A região norte relegada ao ciclo de vulnerabilidades e exploração entende seu número elevado de mortes como consequência de seus conflitos sociais, nos quais o processo de desumanização está mais uma vez presente. Por enquanto, não há resposta sobre a dimensão que o número de mortes pode atingir. O gráfico sobre os casos ativos em Rondônia demonstra uma queda sugerindo que o primeiro pico da contaminação pode ter terminado.
Atualmente, a capital do estado, Porto Velho, e mais 39 municípios estão na fase 3 de isolamento social. Na fase 3 não é permitido evento com mais de dez pessoas, funcionamento de casas de show, bares e boates, bem como cinemas e teatros, balneários e clubes recreativos.

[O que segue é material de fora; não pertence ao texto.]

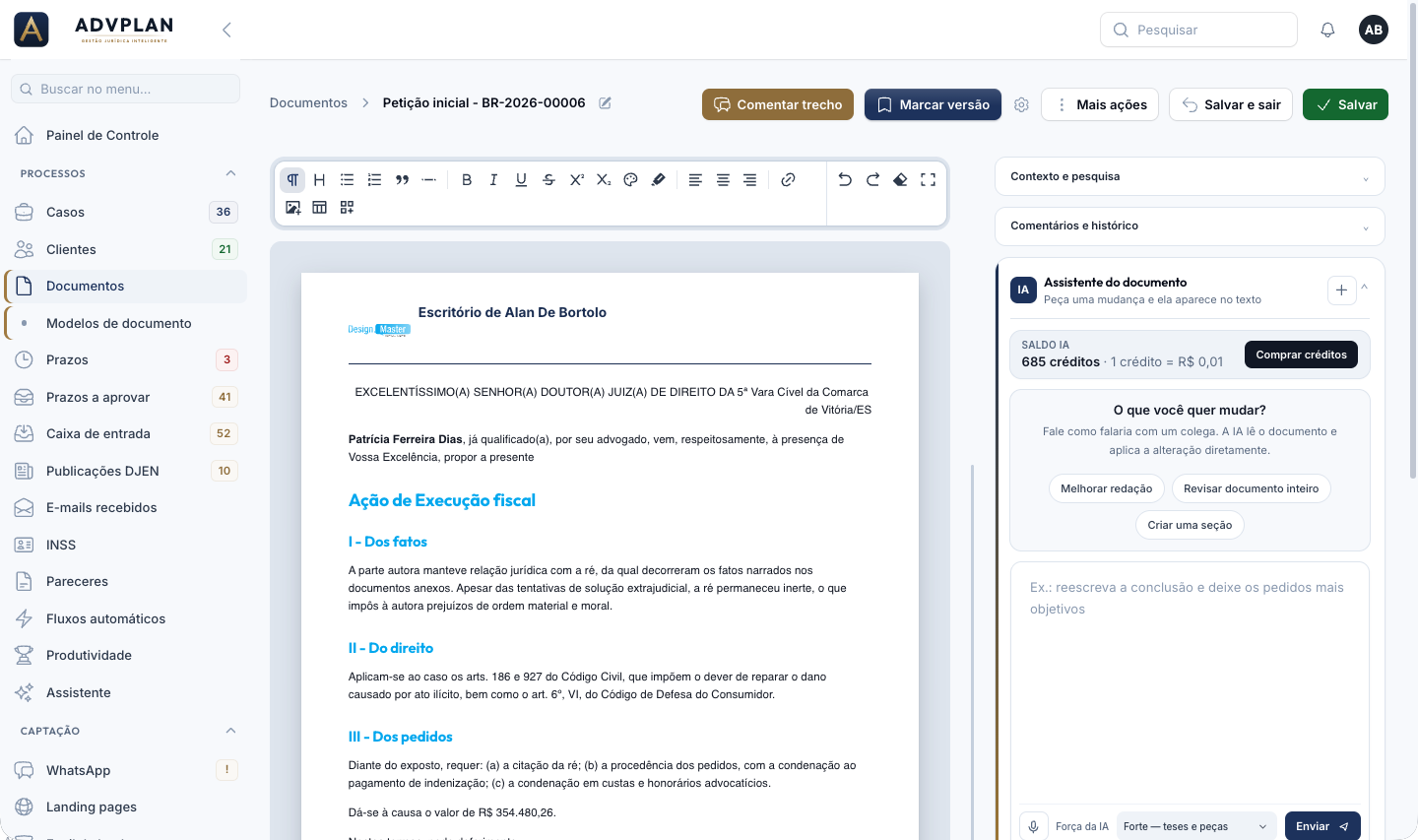
Task: Open the Força da IA dropdown
Action: tap(1195, 826)
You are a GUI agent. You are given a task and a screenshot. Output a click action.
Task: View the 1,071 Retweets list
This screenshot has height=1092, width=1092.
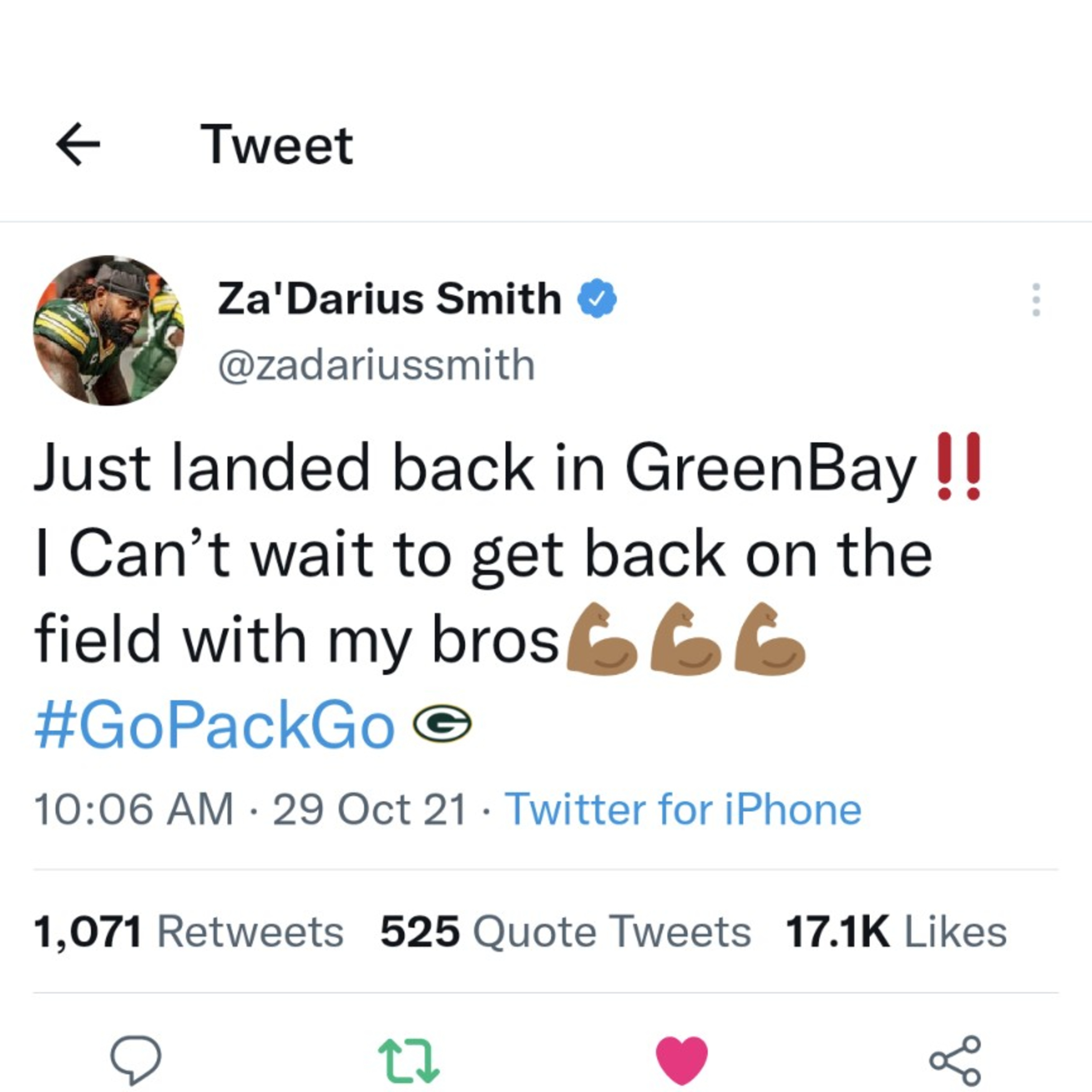[x=189, y=931]
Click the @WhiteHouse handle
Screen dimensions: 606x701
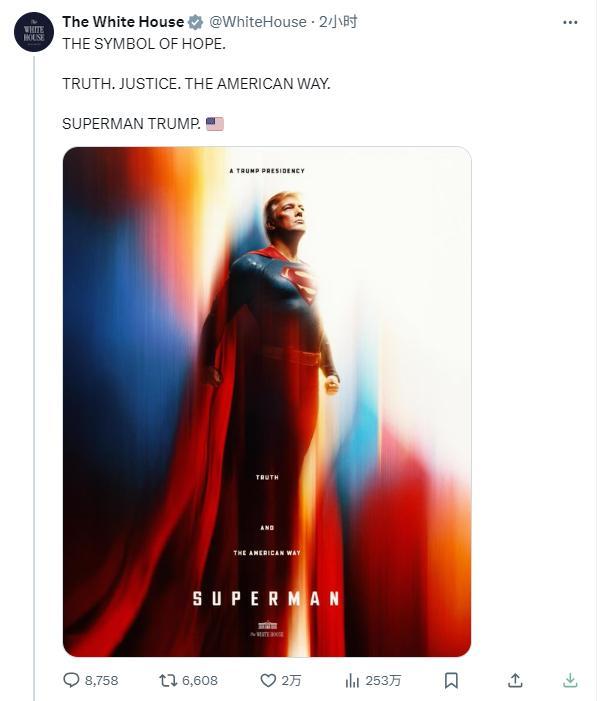coord(258,21)
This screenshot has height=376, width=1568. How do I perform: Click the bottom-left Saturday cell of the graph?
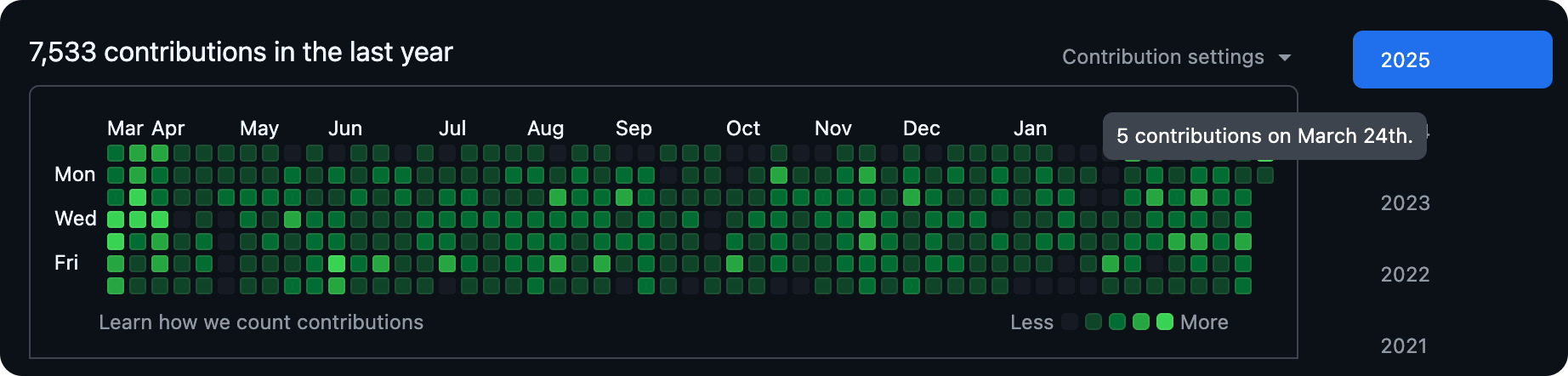pyautogui.click(x=116, y=286)
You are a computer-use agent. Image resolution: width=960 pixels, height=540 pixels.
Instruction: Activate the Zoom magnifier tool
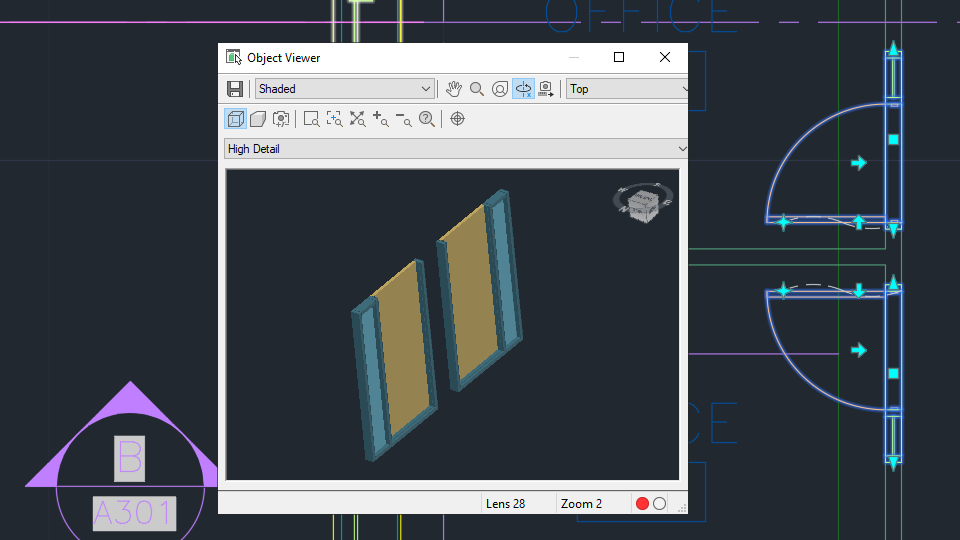[x=476, y=89]
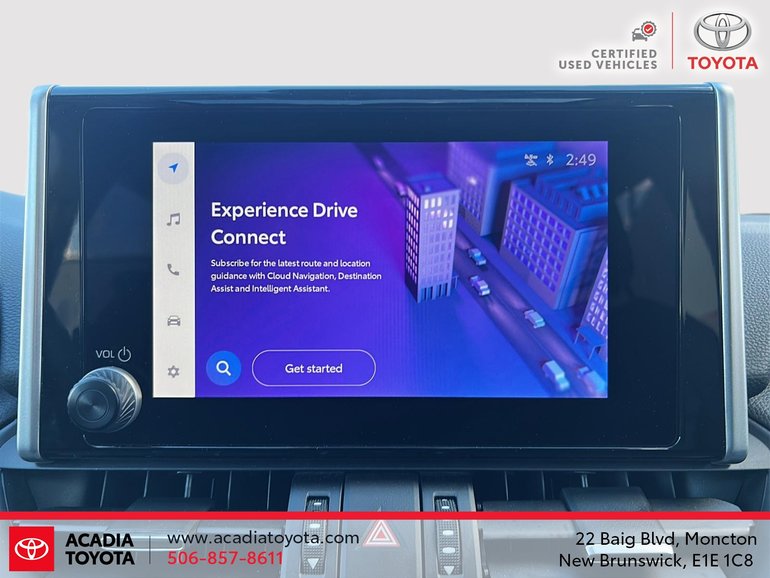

Na área da educação ainda não são permitidos cursos e afins para pessoas menores de 18 anos, cursos profissionalizantes e de capacitação em instituições públicas e cursos e afins com mais de dez pessoas. As demais atividades de comércio estão liberadas respeitando-se as restrições sanitárias.
As regras de distanciamento e funcionamento de estabelecimentos, ainda que existam de maneira clara nos decretos publicados pelo governo estadual, parecem não ter atingido a opinião pública. Grande parte da população não tem ideia de qual seja a fase em que sua cidade se encontra, e quais seriam, consequentemente, as medidas a serem adotadas e os comportamentos permitidos ou proibidos. Isso se deve, em grande medida, à falta de comunicação do governo com a população e à ausência de publicização e campanhas de conscientização das pessoas. Por outro lado, parece crescer o número de pessoas que, a despeito dos mais de mil mortos, acreditam que as medidas de prevenção deveriam ser flexibilizadas e a vida deveria voltar “ao normal”.
O estado realizou um total de 157.674 testes segundo dados disponibilizados pelo próprio governo [5]. Ao todo foram registrados 51.791 casos confirmados até o dia 24/08, o que significa que aproximadamente 33% dos testados tiveram resultado positivo. Esse número é considerado alto pela Organização Mundial da Saúde (OMS). Em países com alto índice de testagem os casos confirmados giram em torno de 5%. Dos testes realizados no Brasil, 31% são positivos. A explicação é a baixa testagem com provável alto índice de subnotificações. O fato de Rondônia estar desde o dia 14 de agosto com boa parte dos municípios do estado (86,5%) nas fases 2 e 3, sendo a fase 4 a mais permissiva e a fase 1 a mais rigorosa, demonstra que aos poucos as mortes por covid-19 começam a se tornar o novo normal e se juntam às demais mortes por doenças ou causas externas registradas nos obituários diários do estado.
Até o momento a situação traumática causada pela pandemia do novo coronavírus não parece ter sido suficiente para uma reflexão mais profunda sobre o papel do estado, sobre a infraestrutura deficiente da saúde pública, sobre as condições de moradia da população, sobre a situação dos povos indígenas ou mesmo sobre a necessidade de mudanças profundas na maneira como nos relacionamos com a política e com os governantes.
Referências bibliográficas:
[1] Segundo os dados do Ministério da Saúde, no dia 08 de agosto foram contabilizados 100.477 óbitos no Brasil por Covid-19.
[2] A taxa é de 71,2 segundo dados do Ministério da Saúde de 24 de agosto de 2020. Ver: https://covid.saude.gov.br/.
[3] Dados da Secretaria de Saúde do estado de Rondônia (SESAU-RO).